Ms. A was a sweet older lady with a bad heart who was transferred all the way from Montana in order to get expedited workup for cardiac (heart-related) surgery.

Her story of her symptoms and disease course was the story told by hundreds of patients seen at any given hospital every year.  It started with a few weeks of chest discomfort while walking, followed by a day of chest pain, nausea, vomiting and dizziness prompting an urgent 911 call.

Where she thought her symptoms were attributable to bad heartburn, the studies at her local hospital demonstrated otherwise: She was found to have severe disease in all of the major oxygen-carrying vessels that supplies her heart and was at a high risk for a fatal heart attack without surgical intervention.

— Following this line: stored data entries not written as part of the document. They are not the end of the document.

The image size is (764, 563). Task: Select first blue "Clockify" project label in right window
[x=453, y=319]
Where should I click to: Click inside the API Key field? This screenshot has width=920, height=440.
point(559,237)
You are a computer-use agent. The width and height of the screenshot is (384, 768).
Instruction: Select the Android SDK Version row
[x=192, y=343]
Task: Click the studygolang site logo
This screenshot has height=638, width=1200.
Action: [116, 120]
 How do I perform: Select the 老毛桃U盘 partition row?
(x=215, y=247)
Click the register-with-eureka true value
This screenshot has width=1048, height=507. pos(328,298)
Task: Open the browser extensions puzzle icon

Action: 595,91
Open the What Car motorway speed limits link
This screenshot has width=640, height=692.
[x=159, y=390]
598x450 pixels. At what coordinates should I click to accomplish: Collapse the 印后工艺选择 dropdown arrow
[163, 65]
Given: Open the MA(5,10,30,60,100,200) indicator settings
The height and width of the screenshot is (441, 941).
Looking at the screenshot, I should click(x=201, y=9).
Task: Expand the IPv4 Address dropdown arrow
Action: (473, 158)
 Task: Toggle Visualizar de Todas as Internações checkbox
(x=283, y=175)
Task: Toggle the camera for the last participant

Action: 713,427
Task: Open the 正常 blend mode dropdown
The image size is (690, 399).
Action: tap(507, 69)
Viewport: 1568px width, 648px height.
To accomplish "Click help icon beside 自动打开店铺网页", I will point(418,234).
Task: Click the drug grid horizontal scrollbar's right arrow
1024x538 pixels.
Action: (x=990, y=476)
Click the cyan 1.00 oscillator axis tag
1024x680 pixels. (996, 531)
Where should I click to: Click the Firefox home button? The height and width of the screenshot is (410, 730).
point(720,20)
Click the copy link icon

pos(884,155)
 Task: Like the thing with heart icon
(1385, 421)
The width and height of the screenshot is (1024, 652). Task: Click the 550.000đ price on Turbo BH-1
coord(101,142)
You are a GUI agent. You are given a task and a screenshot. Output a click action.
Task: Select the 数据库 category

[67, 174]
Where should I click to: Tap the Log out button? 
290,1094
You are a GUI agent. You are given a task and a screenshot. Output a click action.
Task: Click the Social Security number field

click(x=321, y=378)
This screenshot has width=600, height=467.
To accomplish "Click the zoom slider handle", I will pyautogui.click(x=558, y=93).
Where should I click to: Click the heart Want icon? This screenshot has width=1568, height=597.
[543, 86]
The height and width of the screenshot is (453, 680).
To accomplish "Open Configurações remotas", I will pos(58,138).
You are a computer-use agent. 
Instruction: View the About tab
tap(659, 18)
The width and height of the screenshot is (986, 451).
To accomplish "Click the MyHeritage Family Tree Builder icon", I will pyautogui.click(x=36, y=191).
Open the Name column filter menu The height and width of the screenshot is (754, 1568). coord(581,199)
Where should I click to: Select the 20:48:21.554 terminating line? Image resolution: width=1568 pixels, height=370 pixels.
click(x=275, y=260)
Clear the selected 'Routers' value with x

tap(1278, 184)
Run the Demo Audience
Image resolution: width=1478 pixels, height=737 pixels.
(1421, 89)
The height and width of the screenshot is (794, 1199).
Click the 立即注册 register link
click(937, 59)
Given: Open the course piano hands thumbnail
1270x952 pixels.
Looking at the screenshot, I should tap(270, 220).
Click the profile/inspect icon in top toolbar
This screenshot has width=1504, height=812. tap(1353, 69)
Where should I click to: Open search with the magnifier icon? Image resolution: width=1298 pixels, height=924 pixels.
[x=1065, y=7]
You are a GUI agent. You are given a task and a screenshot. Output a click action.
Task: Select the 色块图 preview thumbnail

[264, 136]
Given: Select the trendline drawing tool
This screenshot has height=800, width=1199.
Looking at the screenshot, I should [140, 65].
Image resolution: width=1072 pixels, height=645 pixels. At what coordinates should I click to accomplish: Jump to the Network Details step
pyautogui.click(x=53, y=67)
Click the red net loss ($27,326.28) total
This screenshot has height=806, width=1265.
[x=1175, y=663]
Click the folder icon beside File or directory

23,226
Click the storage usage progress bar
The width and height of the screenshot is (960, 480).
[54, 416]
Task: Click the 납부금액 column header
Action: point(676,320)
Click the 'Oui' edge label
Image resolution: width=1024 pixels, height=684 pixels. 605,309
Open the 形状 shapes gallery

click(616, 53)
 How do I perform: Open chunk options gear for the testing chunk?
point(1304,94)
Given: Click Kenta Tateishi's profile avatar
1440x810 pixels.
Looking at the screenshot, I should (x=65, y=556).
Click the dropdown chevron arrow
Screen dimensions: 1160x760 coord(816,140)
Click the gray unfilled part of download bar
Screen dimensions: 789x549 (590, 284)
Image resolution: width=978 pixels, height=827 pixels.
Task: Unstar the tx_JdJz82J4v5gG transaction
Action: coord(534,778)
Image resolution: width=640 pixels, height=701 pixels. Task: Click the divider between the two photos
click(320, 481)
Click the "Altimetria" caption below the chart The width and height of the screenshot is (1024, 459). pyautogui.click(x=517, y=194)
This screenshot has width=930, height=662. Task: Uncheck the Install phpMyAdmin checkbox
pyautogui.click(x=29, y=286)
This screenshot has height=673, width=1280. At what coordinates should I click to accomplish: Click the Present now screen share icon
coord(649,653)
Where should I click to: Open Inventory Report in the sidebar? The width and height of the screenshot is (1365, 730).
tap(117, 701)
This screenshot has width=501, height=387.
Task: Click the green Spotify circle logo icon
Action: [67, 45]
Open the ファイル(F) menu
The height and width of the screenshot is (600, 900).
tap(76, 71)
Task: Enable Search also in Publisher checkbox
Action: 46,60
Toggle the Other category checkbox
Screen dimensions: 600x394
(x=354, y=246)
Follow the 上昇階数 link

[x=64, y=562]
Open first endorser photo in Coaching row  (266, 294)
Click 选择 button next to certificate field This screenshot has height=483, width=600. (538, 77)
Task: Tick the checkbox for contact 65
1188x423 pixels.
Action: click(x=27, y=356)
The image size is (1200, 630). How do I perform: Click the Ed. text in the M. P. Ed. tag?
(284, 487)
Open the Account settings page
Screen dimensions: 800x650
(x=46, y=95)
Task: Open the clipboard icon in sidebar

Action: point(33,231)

While caring for Ms. A overnight, I made the incorrect decision to administer a cardiac medication to treat her disease that is known to increase the risk of bleeding during surgery.  Given her need for the operation, the benefit of providing this medication to safely temporize her heart condition in the short-term did not outweigh the risk of delaying the intervention that she ultimately needed.  Despite the standard of care regarding this clinical scenario, I made the wrong call.

The background

Making a medical error is the most feared consequence of practicing medicine.  From misreading lab values to doing surgery on the wrong site, any slip in clinical judgment can potentially cause serious injury or even death.  A landmark study conducted by the Institute of Medicine (IOM) demonstrated that medical errors in the U.S resulted in around 75,000 unnecessary deaths and over 1 million excess injuries each year. Despite this data, it is remarkable that medical errors are made every day and usually result in little to no negative patient outcomes.